* [YOUR INSTRUCTIONS]
Please work out how many lines below contain the word "link", and reply with only that number.

* [PROVIDED ENTRIES]

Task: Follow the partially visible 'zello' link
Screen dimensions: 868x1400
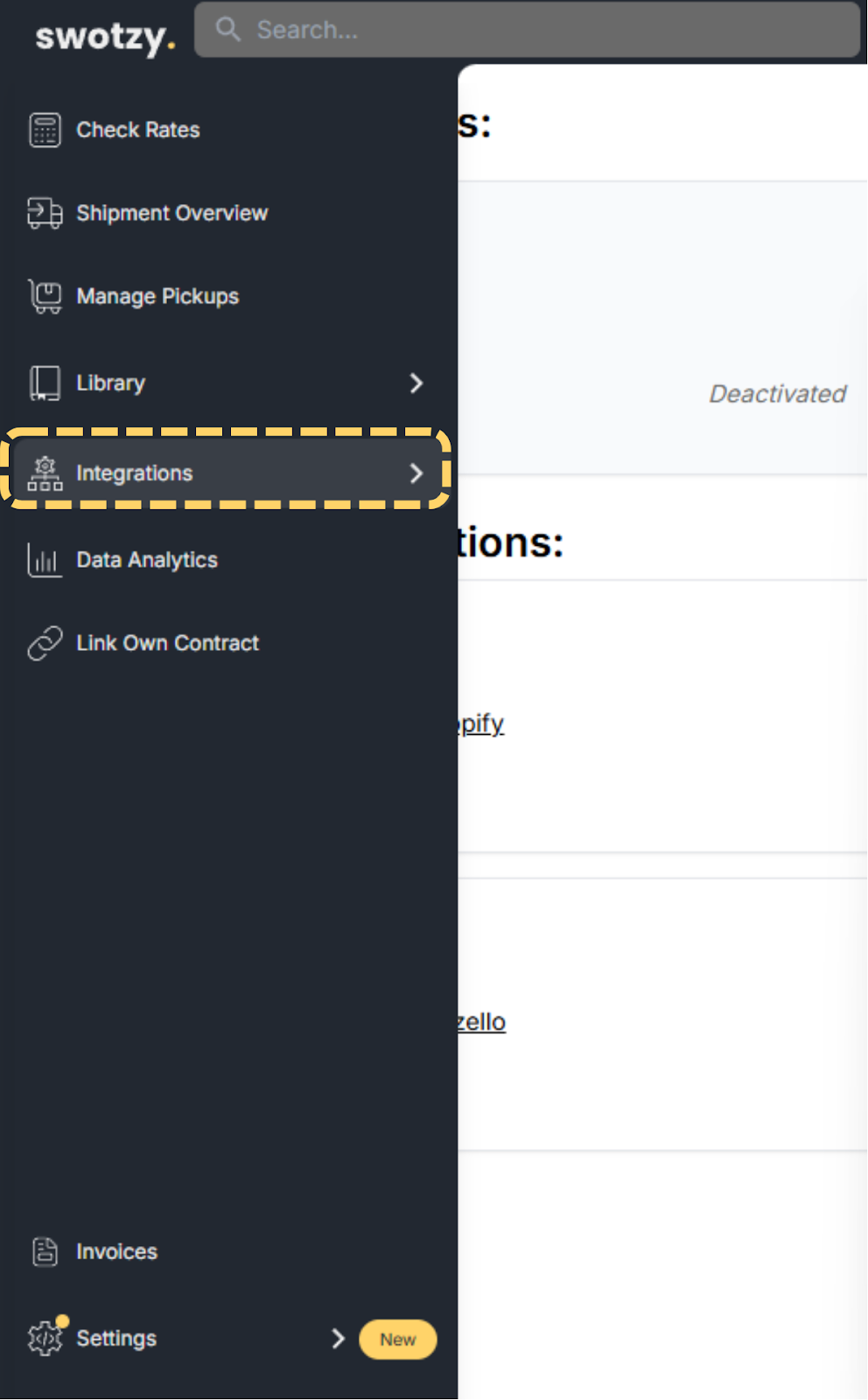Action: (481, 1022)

* * *

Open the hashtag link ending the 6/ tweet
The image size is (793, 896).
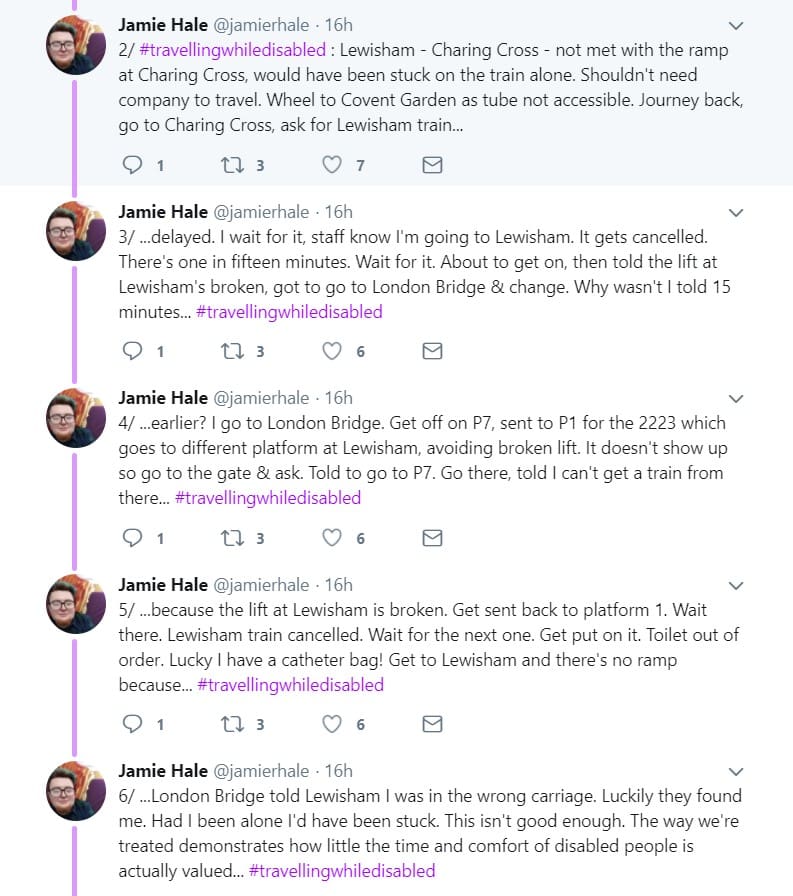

...

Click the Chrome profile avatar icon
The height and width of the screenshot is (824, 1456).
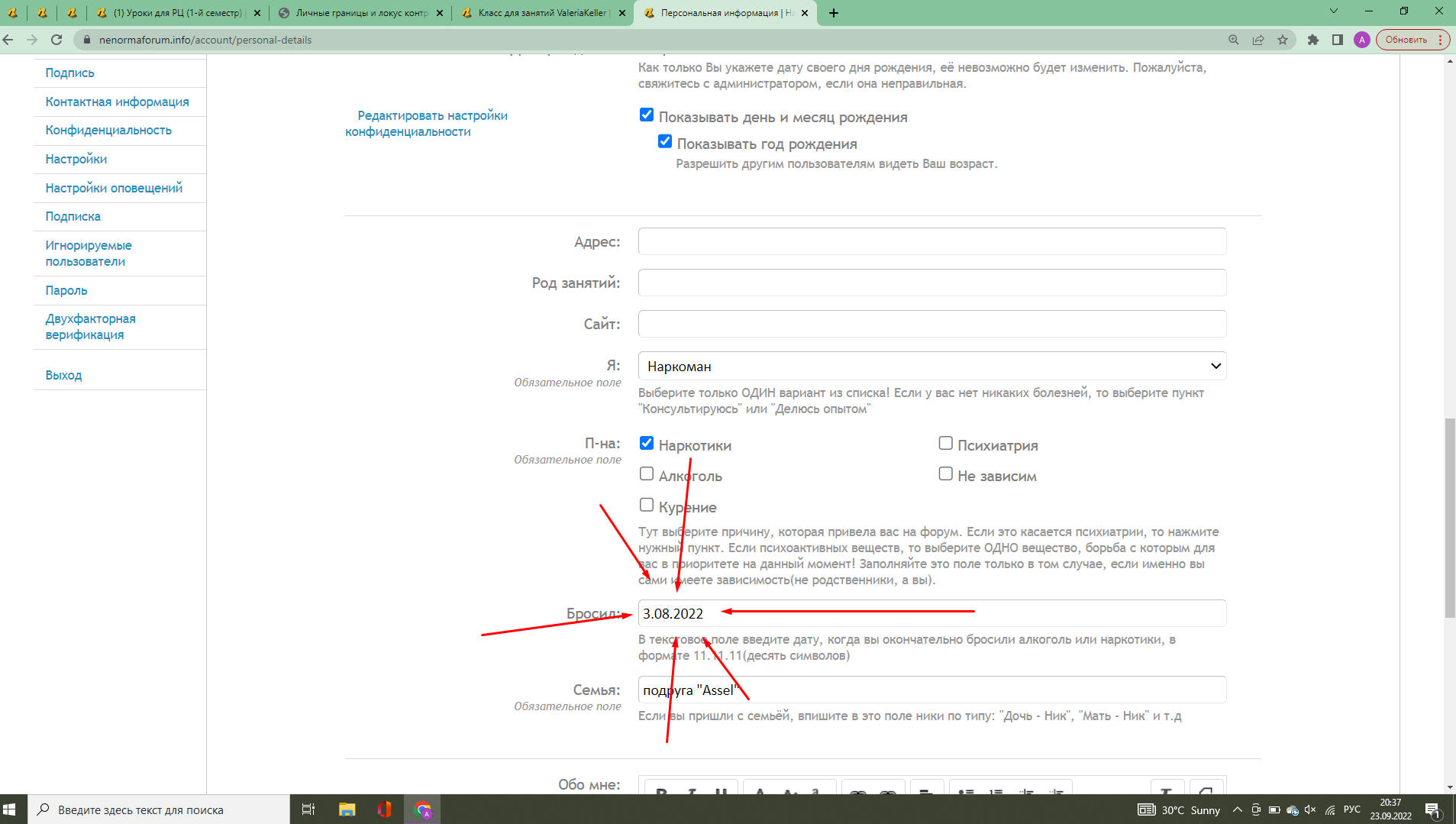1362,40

* [TASK OUTPUT]
2